▶ **Given request**: Render the lines below as a Markdown table with two columns, "No." and "Line", numbering each row in order and omitting blank lines.

▶ **The records**:
>> begin

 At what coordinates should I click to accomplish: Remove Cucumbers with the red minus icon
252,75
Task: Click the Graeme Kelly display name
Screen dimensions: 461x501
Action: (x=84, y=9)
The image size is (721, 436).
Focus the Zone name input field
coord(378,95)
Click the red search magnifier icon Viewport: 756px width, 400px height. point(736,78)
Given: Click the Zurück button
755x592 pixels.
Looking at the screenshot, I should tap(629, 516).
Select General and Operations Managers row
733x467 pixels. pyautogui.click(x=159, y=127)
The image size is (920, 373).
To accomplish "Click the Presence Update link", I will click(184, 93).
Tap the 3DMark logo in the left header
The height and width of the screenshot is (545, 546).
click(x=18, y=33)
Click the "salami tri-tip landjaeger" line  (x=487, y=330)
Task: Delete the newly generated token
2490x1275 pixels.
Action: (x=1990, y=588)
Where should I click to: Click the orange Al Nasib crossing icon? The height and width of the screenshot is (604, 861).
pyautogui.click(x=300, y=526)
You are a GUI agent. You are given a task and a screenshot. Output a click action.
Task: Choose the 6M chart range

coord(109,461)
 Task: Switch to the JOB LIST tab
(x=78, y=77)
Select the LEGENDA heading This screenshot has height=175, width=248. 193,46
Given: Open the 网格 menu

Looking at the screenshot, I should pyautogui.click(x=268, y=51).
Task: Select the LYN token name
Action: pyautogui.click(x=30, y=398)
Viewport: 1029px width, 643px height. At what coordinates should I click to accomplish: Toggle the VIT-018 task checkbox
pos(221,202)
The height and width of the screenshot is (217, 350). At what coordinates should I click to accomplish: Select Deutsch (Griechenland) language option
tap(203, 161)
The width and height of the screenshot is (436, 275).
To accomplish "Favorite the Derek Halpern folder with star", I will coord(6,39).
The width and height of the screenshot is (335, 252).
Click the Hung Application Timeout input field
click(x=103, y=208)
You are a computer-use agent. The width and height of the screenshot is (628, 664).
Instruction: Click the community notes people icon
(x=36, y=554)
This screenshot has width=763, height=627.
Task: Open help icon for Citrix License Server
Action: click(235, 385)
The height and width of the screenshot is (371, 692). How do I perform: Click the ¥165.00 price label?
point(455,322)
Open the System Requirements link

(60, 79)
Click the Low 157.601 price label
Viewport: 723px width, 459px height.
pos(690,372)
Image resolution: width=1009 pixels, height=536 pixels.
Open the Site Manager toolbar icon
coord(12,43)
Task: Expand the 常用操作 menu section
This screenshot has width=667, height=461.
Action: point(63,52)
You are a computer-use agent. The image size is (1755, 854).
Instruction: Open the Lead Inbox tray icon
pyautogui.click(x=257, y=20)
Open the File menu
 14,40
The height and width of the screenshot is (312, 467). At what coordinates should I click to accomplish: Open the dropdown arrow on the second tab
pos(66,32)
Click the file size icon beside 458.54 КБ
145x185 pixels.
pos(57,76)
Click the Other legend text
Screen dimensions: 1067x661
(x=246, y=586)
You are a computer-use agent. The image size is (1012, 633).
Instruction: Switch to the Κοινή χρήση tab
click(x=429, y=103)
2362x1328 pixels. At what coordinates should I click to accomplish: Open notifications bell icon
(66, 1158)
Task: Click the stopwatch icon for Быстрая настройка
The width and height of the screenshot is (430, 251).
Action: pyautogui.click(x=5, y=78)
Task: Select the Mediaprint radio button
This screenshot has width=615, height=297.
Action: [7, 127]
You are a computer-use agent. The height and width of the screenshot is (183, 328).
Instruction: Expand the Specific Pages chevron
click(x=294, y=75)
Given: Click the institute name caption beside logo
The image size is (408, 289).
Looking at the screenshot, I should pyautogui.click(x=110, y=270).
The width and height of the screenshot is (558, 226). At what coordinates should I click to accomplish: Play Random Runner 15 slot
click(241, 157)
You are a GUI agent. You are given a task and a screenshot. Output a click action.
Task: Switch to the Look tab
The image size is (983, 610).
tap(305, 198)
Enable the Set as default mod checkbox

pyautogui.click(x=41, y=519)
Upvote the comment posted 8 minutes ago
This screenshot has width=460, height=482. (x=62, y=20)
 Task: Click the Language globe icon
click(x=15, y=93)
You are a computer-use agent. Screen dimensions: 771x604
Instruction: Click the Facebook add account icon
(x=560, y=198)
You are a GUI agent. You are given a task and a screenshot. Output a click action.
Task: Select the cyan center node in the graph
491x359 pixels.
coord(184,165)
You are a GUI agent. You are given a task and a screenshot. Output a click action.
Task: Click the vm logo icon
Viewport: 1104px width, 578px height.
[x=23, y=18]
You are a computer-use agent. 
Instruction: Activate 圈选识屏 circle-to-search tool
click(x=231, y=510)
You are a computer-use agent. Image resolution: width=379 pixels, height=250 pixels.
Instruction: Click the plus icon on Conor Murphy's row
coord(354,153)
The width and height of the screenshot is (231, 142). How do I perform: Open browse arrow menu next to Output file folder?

>> end

▶ **Solution**:
| No. | Line |
|---|---|
| 1 |  At what coordinates should I click to accomplish: Remove Cucumbers with the red minus icon |
| 2 | 252,75 |
| 3 | Task: Click the Graeme Kelly display name |
| 4 | Screen dimensions: 461x501 |
| 5 | Action: (x=84, y=9) |
| 6 | The image size is (721, 436). |
| 7 | Focus the Zone name input field |
| 8 | coord(378,95) |
| 9 | Click the red search magnifier icon Viewport: 756px width, 400px height. point(736,78) |
| 10 | Given: Click the Zurück button |
| 11 | 755x592 pixels. |
| 12 | Looking at the screenshot, I should tap(629, 516). |
| 13 | Select General and Operations Managers row |
| 14 | 733x467 pixels. pyautogui.click(x=159, y=127) |
| 15 | The image size is (920, 373). |
| 16 | To accomplish "Click the Presence Update link", I will click(184, 93). |
| 17 | Tap the 3DMark logo in the left header |
| 18 | The height and width of the screenshot is (545, 546). |
| 19 | click(x=18, y=33) |
| 20 | Click the "salami tri-tip landjaeger" line  (x=487, y=330) |
| 21 | Task: Delete the newly generated token |
| 22 | 2490x1275 pixels. |
| 23 | Action: (x=1990, y=588) |
| 24 | Where should I click to: Click the orange Al Nasib crossing icon? The height and width of the screenshot is (604, 861). |
| 25 | pyautogui.click(x=300, y=526) |
| 26 | You are a GUI agent. You are given a task and a screenshot. Output a click action. |
| 27 | Task: Choose the 6M chart range |
| 28 | coord(109,461) |
| 29 |  Task: Switch to the JOB LIST tab |
| 30 | (x=78, y=77) |
| 31 | Select the LEGENDA heading This screenshot has height=175, width=248. 193,46 |
| 32 | Given: Open the 网格 menu |
| 33 | Looking at the screenshot, I should pyautogui.click(x=268, y=51). |
| 34 | Task: Select the LYN token name |
| 35 | Action: pyautogui.click(x=30, y=398) |
| 36 | Viewport: 1029px width, 643px height. At what coordinates should I click to accomplish: Toggle the VIT-018 task checkbox |
| 37 | pos(221,202) |
| 38 | The height and width of the screenshot is (217, 350). At what coordinates should I click to accomplish: Select Deutsch (Griechenland) language option |
| 39 | tap(203, 161) |
| 40 | The width and height of the screenshot is (436, 275). |
| 41 | To accomplish "Favorite the Derek Halpern folder with star", I will coord(6,39). |
| 42 | The width and height of the screenshot is (335, 252). |
| 43 | Click the Hung Application Timeout input field |
| 44 | click(x=103, y=208) |
| 45 | You are a computer-use agent. The width and height of the screenshot is (628, 664). |
| 46 | Instruction: Click the community notes people icon |
| 47 | (x=36, y=554) |
| 48 | This screenshot has width=763, height=627. |
| 49 | Task: Open help icon for Citrix License Server |
| 50 | Action: click(235, 385) |
| 51 | The height and width of the screenshot is (371, 692). How do I perform: Click the ¥165.00 price label? |
| 52 | point(455,322) |
| 53 | Open the System Requirements link |
| 54 | (60, 79) |
| 55 | Click the Low 157.601 price label |
| 56 | Viewport: 723px width, 459px height. |
| 57 | pos(690,372) |
| 58 | Image resolution: width=1009 pixels, height=536 pixels. |
| 59 | Open the Site Manager toolbar icon |
| 60 | coord(12,43) |
| 61 | Task: Expand the 常用操作 menu section |
| 62 | This screenshot has width=667, height=461. |
| 63 | Action: point(63,52) |
| 64 | You are a computer-use agent. The image size is (1755, 854). |
| 65 | Instruction: Open the Lead Inbox tray icon |
| 66 | pyautogui.click(x=257, y=20) |
| 67 | Open the File menu |
| 68 |  14,40 |
| 69 | The height and width of the screenshot is (312, 467). At what coordinates should I click to accomplish: Open the dropdown arrow on the second tab |
| 70 | pos(66,32) |
| 71 | Click the file size icon beside 458.54 КБ |
| 72 | 145x185 pixels. |
| 73 | pos(57,76) |
| 74 | Click the Other legend text |
| 75 | Screen dimensions: 1067x661 |
| 76 | (x=246, y=586) |
| 77 | You are a computer-use agent. The image size is (1012, 633). |
| 78 | Instruction: Switch to the Κοινή χρήση tab |
| 79 | click(x=429, y=103) |
| 80 | 2362x1328 pixels. At what coordinates should I click to accomplish: Open notifications bell icon |
| 81 | (66, 1158) |
| 82 | Task: Click the stopwatch icon for Быстрая настройка |
| 83 | The width and height of the screenshot is (430, 251). |
| 84 | Action: pyautogui.click(x=5, y=78) |
| 85 | Task: Select the Mediaprint radio button |
| 86 | This screenshot has width=615, height=297. |
| 87 | Action: [7, 127] |
| 88 | You are a computer-use agent. The height and width of the screenshot is (183, 328). |
| 89 | Instruction: Expand the Specific Pages chevron |
| 90 | click(x=294, y=75) |
| 91 | Given: Click the institute name caption beside logo |
| 92 | The image size is (408, 289). |
| 93 | Looking at the screenshot, I should pyautogui.click(x=110, y=270). |
| 94 | The width and height of the screenshot is (558, 226). At what coordinates should I click to accomplish: Play Random Runner 15 slot |
| 95 | click(241, 157) |
| 96 | You are a GUI agent. You are given a task and a screenshot. Output a click action. |
| 97 | Task: Switch to the Look tab |
| 98 | The image size is (983, 610). |
| 99 | tap(305, 198) |
| 100 | Enable the Set as default mod checkbox |
| 101 | pyautogui.click(x=41, y=519) |
| 102 | Upvote the comment posted 8 minutes ago |
| 103 | This screenshot has width=460, height=482. (x=62, y=20) |
| 104 |  Task: Click the Language globe icon |
| 105 | click(x=15, y=93) |
| 106 | You are a computer-use agent. Screen dimensions: 771x604 |
| 107 | Instruction: Click the Facebook add account icon |
| 108 | (x=560, y=198) |
| 109 | You are a GUI agent. You are given a task and a screenshot. Output a click action. |
| 110 | Task: Select the cyan center node in the graph |
| 111 | 491x359 pixels. |
| 112 | coord(184,165) |
| 113 | You are a GUI agent. You are given a task and a screenshot. Output a click action. |
| 114 | Task: Click the vm logo icon |
| 115 | Viewport: 1104px width, 578px height. |
| 116 | [x=23, y=18] |
| 117 | You are a computer-use agent.  |
| 118 | Instruction: Activate 圈选识屏 circle-to-search tool |
| 119 | click(x=231, y=510) |
| 120 | You are a computer-use agent. Image resolution: width=379 pixels, height=250 pixels. |
| 121 | Instruction: Click the plus icon on Conor Murphy's row |
| 122 | coord(354,153) |
| 123 | The width and height of the screenshot is (231, 142). How do I perform: Open browse arrow menu next to Output file folder? |